● **The problem**
In the listing beneath this line, copy exactly the lines starting with the one containing "Task: Expand the Performance tree node" and going on through the one containing "1024x717 pixels.".
*** Opening of Entries provided ***
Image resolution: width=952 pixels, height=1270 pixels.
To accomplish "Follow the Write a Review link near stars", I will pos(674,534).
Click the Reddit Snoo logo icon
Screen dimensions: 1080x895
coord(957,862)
*** Close of Entries provided ***
*** Opening of Entries provided ***
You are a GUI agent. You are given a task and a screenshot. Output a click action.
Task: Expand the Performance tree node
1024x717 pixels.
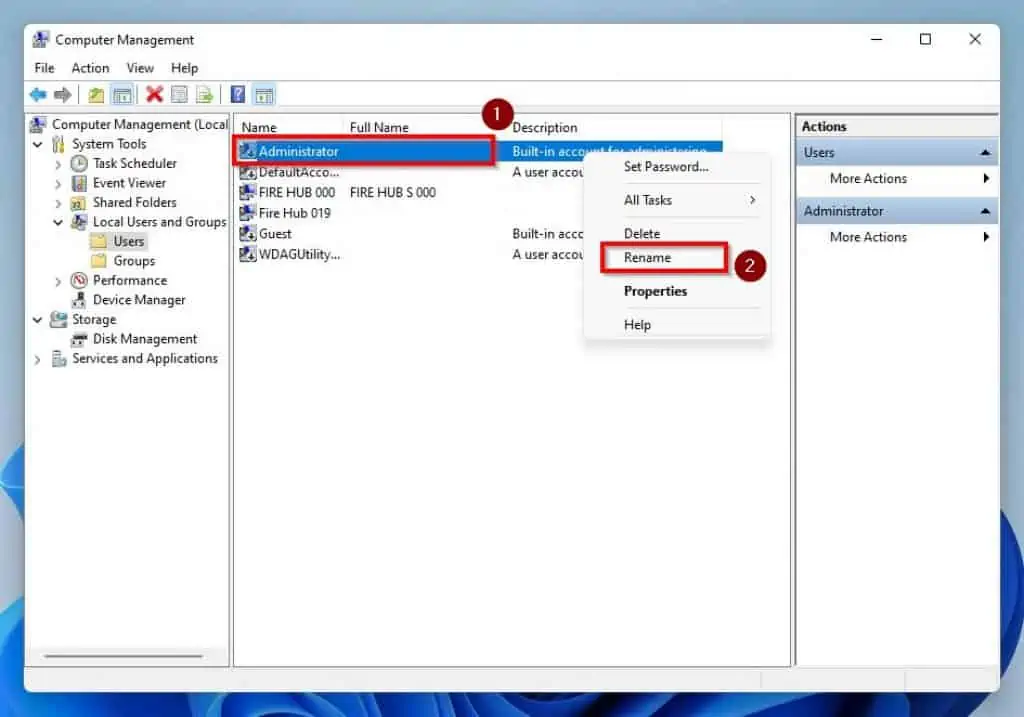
*** Close of Entries provided ***
*** Opening of Entries provided ***
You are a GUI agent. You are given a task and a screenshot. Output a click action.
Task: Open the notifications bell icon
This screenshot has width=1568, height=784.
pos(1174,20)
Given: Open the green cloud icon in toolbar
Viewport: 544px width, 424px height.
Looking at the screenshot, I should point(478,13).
*** Close of Entries provided ***
● **Result of the exercise**
Task: Expand the Performance tree node
1024x717 pixels.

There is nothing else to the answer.